El Roble Mine

Geology & Mineralization

The geology at the El Roble mine and nearby volcanogenic massive sulfide (VMS) mineral occurrences on the concession block include basalt flows, black to grey chert and overlying pelagic sedimentary rocks and sandstone-shale turbidites (Ortiz et al., 1990). Whole rock (NaO, K2O, MgO, FeO) analyses reported by Ortiz et al. (1990) place the basalt flows in the tholeiitic field. These rock units belong to the Cretaceous Cañasgordas Group which can be traced for over 800 kilometres along the western cordillera of Colombia. Locally, mafic volcanic rocks including pillow basalts, tuffs, hyaloclastites and agglomerates are referred to as the Barroso Formation; pelagic sedimentary rocks including chert, siltstone and minor limestone belong to the Penderisco Formation. All of these rock units were deformed and metamorphosed during Late Cretaceous to Tertiary accretion to continental South America. Accretionary tectonics resulted in both low-angle and high-angle faulting of the stratigraphy.

The stratigraphic contact between volcanic rocks and black and grey cherts has been traced by Atico geologists for ten kilometres across the El Roble Project area. This contact has been determined to be an important control on VMS mineralization and will be the focus of the exploration program.

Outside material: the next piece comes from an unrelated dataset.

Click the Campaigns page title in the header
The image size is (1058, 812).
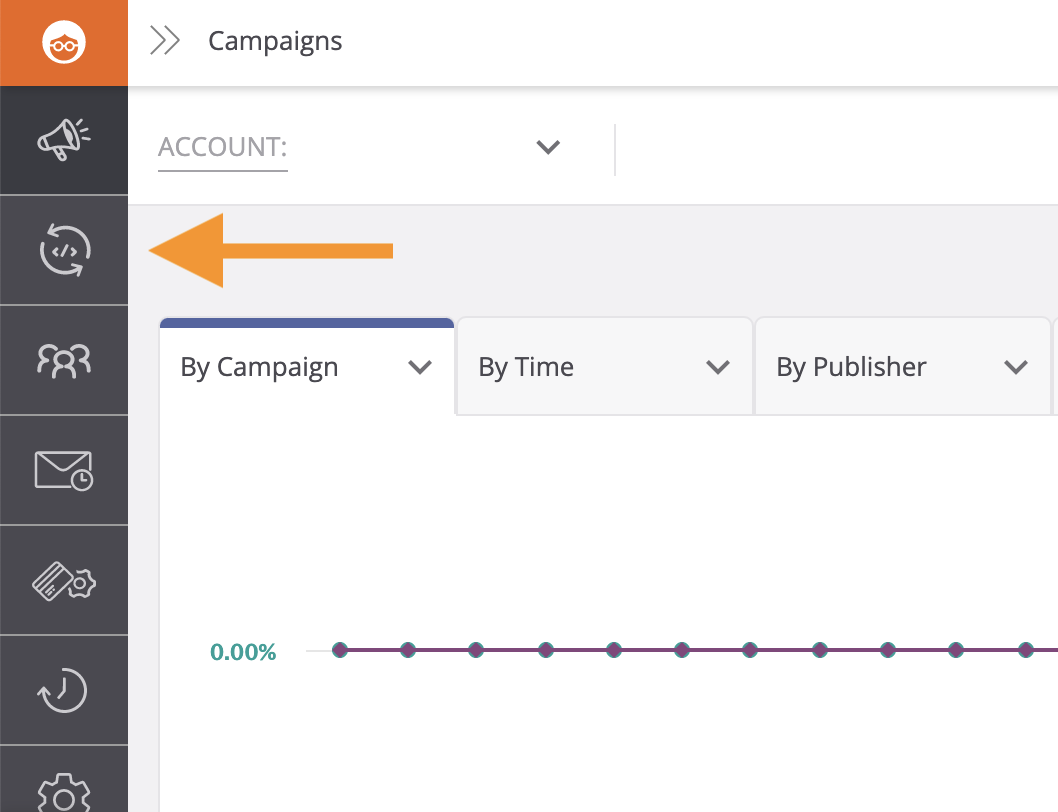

Massive sulfide mineralization is dominantly pyrite and chalcopyrite. The bulk of mineralization mined to date is fine-gained, massive sulfide with little internal structure or banding. Recently stockwork mineralization consisting of chalcopyrite with subordinate pyrite in massive veins and patches in a gangue of stockwork quartz and chlorite veins has been intersected in production exploration drill holes between the 2000 and 1980 meter levels.

Gangue minerals include quartz and chlorite along with lesser calcite, dolomite and minor hematite and magnetite. Euhedral, subhedral, crushed and colloform pyrite grains measure approximately 200 microns in diameter but vary from 0.04 to 0.01 millimetres. Chalcopyrite fills the space between pyrite grains along with minor pyrrhotite, sphalerite, magnetite, and electrum (as 10 to 100 micron irregular grains). No other sulfide minerals are reported.